I can't independently verify this. (I wasn't able to reach any of the relevant Bush Administration officials on Tuesday.) And it’s always possible Hubbard got bad information or doesn't know the full story. But Hubbard is a highly respected former official. What he says is consistent with conservative arguments about the costs and benefits of regulation--not to mention the Bush Administration's record. In 2008, for example, the Associated Press reported that the Bush Administration had blocked proposals to require electronic tracking of produce shipping, significantly complicating subsequent efforts to trace and recall contaminated peppers.
To be clear, philosophical and political reluctance wasn’t the only reason for the delay, as Hubbard himself pointed out. Bureaucratic tension played a large role, too, since the FDA shares regulatory authority with other agencies, chief among them the Agriculture Department (USDA). "Overall rule-making is a very slow process and this rule was slower than normal when finally underway because two agencies were attempting to work together, FDA and USDA," says Richard Wood, executive director of the Food Animal Concerns Trust.

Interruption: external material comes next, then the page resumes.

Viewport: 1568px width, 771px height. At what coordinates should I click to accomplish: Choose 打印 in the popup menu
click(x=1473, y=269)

And although Wood agrees that "an underfunded FDA and an aversion to regulation" slowed action during the Bush years, he also notes that Lester Crawford, who came to FDA in 2005, was sincerely committed to the cause--perhaps because Crawford himself once developed a serious salmonella infection.

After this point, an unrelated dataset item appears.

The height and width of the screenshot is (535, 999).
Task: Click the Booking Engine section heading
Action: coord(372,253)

But an ethics controversy ended Crawford's FDA tenure after just two months, stalling progress until 2009--when President Obama created a “food safety working group” and appointed a well-known public health advocate, Margaret Hamburg, to run the FDA. One year later, the FDA put the egg production requirements into effect.
Not that the rules are sufficient. The real game-changer, according to to the advocates and experts I consulted, is the new food safety bill--which has real bipartisan support and is proof that not all Republicans take skepticism of regulation to such extremes. But the fate of that legislation is uncertain. And while advocates have been pleased with the Obama administration's early commitment to food safety, they worry that his new budget request would leave the FDA under-funded. If the agency doesn't have enough resources, new rules and laws won't make such a difference.
I hope to have more to say on those subjects, and the broader debate about when regulation is really worthwhile, soon. In the meantime, if you want the full story on Austin "Jack" DeCoster and the controversies over his farms, I highly recommend Tom Philpott's article for Grist. You might also want to read Wednesday's New York Times story by William Neuman, describing how the British nearly wiped out salmonella with mass vaccination of chickens--something the FDA declined to require. Like I said, this issue gets pretty complicated once you get into the details.